Requirement.
Answer these questions about the blog entry below:
(a) What date appears at the top of the entry?
(b) In which two places did the writer see J that day?
(c) According to the writer, what might the futile attraction to J cause blindness to?

Quoted passage.
* begin *
Thursday, February 26, 2004

To Do, To Act, To Perform

Where is the Love?
Two levels.
1) Saw J twice today. In class and on the way to lib. The funny thing is, the initial attraction that i've always felt when i see her is inexplicably milder now. Maybe it's coz i refuse to be drawn into a vicious circle of sadness and disappointments when she's already attached. Maybe it's a self-inflicted suppression of emotions on my part. I seem to be pretty good at that. I'm not over her yet. I know that. Yet i refuse to cling on to the possibility that she could be available one day and i would be there for her. It's a long drawn out battle this one, one i can do without right now. I have to confess that despite my earlier preachings, i cant seem to be able to be friends with her. It juz seems to me that with regards to her, i seem to have lost my interest. My original interest of romancing her took a hard fall back to reality. Right now, it's like i dont even want to try and be frenz with her, to take our relationship beyond that of being mere acquaintances. Maybe i'm afraid. Afraid of falling deeper into the vicious circle i talked about earlier. Afraid that my futile attraction for her would blind me to the positivity of other gals. The dilemma that i have right now is, how to be friends with her w/out me and her feeling that tension? That tension which i create when i cant stop picturing her as a target and subsequently which my actions betray. Where is the Love?
* end *
Information provided.
* begin *
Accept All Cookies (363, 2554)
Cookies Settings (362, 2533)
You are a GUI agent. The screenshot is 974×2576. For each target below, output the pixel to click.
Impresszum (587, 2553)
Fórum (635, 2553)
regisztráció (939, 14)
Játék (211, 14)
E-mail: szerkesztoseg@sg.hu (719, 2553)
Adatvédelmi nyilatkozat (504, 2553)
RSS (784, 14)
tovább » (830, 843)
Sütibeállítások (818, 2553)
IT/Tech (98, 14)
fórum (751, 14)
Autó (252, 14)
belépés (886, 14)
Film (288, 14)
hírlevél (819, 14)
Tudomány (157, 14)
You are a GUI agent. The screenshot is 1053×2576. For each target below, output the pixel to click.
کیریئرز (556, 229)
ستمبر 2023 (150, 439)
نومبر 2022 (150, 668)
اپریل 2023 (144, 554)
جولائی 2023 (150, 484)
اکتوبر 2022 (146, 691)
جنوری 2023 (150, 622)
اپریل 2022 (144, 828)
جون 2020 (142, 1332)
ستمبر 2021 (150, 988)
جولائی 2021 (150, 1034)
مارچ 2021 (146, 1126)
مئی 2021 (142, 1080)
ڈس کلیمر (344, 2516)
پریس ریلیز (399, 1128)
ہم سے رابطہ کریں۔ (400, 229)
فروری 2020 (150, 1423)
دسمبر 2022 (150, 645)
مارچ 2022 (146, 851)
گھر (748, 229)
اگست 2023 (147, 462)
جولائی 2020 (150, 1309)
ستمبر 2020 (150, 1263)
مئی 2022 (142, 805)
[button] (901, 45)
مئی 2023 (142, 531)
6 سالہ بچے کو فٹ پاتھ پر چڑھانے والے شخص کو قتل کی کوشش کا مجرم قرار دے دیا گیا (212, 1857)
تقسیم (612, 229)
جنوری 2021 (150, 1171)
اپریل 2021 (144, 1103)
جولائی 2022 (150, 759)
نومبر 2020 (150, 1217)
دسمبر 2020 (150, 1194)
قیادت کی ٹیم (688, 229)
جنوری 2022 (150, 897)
* end *
Task result.
(a) Thursday, February 26, 2004
(b) In class and on the way to the library
(c) The positivity of other gals